Quantification of structural changes using SPM is a very useful technique for the evaluation of focal changes in cartilage morphology. The technique was evaluated with synthetic data and reduced the total system variability and improved the system ability to detect focal changes. It also provided the location and size of newly formed regions. The application of this concept in nine healthy volunteer data sets demonstrated that there is minimal change in cartilage morphology over one year. Although no major changes were observed, the delta map approach improved the precision and the ability to detect smaller changes in cartilage morphology. The improved precision was archived by the ability to map the baseline segmentation into the follow-up segmentation and look for changes on all the points that shared a common supporting area. The use of a common area reduces the errors in the definition of the extent of the cartilage surface. Furthermore, precision gains are achieved by the ability to compensate for magnet distortions. The distortions are compensated by adjusting the global cartilage shape to mimic one time point to the other time point. The ability to correct and map all the cartilage points to each other allows for the measurement of the thickness error and the estimation of areas with significant changes. The precision of those significant changes were better that the precision of the raw changes; hence the ability to detect changes is improved. On the other hand, the additional extracted information from the SPM was used to test differences among the distribution of two cartilage plates.
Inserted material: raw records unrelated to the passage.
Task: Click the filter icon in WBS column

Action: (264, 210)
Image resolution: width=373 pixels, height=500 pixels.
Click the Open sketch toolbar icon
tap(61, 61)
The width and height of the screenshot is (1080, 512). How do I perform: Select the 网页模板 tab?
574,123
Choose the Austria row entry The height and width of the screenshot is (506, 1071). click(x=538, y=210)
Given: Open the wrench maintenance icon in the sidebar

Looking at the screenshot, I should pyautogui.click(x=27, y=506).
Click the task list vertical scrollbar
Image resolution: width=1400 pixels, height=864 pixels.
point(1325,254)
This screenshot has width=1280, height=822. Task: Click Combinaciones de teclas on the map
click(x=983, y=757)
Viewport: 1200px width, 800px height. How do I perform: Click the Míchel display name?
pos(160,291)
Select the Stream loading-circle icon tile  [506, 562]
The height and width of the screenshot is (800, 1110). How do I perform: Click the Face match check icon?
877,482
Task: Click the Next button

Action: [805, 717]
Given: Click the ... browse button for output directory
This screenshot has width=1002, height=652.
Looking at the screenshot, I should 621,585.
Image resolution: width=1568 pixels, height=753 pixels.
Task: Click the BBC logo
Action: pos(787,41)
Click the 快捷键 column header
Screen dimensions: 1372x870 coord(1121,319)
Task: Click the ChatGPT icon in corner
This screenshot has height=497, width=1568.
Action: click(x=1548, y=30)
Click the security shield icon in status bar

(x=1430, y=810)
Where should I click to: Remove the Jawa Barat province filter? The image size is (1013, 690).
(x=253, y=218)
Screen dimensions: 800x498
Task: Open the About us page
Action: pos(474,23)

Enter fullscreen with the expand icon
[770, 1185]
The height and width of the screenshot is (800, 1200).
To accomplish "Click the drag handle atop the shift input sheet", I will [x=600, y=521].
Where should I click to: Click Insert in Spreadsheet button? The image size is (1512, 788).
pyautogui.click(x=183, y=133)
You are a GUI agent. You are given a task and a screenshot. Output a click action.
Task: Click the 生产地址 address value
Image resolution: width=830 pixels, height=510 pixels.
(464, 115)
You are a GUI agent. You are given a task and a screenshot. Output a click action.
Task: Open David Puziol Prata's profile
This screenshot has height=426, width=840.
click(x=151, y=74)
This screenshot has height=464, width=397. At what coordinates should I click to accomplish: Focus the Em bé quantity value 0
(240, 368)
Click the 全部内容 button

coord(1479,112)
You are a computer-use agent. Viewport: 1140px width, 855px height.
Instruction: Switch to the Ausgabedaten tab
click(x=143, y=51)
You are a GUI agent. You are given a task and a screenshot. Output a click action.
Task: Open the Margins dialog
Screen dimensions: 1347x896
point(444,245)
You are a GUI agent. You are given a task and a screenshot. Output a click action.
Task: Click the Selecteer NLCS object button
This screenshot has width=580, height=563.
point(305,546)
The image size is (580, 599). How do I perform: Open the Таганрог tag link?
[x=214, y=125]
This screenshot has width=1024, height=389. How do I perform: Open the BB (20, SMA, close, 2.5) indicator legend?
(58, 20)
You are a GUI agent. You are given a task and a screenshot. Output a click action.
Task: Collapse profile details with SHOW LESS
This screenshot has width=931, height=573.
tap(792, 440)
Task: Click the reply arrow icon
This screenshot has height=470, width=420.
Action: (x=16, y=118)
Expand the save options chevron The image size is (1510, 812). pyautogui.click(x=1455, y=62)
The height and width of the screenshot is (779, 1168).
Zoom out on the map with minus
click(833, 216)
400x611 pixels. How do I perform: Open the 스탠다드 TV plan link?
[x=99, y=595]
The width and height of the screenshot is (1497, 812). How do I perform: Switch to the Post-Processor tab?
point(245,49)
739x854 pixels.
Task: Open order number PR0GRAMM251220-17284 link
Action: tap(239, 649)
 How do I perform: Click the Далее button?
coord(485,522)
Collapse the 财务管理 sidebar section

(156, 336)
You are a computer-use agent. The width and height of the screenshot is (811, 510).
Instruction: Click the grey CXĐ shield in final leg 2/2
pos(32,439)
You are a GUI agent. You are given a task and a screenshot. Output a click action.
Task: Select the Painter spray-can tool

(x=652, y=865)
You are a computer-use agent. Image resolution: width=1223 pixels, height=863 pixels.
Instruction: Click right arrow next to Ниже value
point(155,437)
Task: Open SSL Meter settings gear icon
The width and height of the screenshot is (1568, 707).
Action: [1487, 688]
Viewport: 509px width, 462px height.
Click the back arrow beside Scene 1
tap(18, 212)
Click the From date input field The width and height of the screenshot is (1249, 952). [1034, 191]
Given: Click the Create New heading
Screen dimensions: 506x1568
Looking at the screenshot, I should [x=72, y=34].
The test in change among two distributions can be used to test the difference among two different groups, which is important when evaluating drug efficacy in newly designed disease modifying osteoarthritis drugs (DMOAD).

BRIEF DESCRIPTION OF THE DRAWINGS

A preferred embodiment of the present invention will be set forth in detail with reference to the drawings, in which:

FIG. 1 is a flow chart showing the process according to the preferred embodiment;

FIG. 2 is a plot showing a model of the relative errors in boundary placement as a function of signal contrast;

FIGS. 3A-3F show an identification of significant changes in cartilage;

FIG. 4 shows a slice of an MRI data set with possible areas of significant loss marked;

FIGS. 5A and 5B show renderings of a femoral cartilage baseline and a statistical parametric map, respectively;

FIG. 6 is a plot showing a change in scale between baseline and follow-up scans;

FIGS. 7A-7C are plots showing relative changes of volume and thickness and the precision of the volume measurements, respectively;

FIGS. 8A-8C are plots showing the distribution of the change in thickness and its corresponding probabilistic distribution functions;

FIGS. 9A and 9B show the computation of distribution difference functions using continuous distribution functions; and

FIG. 10 is a block diagram showing a system on which the preferred embodiment can be implemented.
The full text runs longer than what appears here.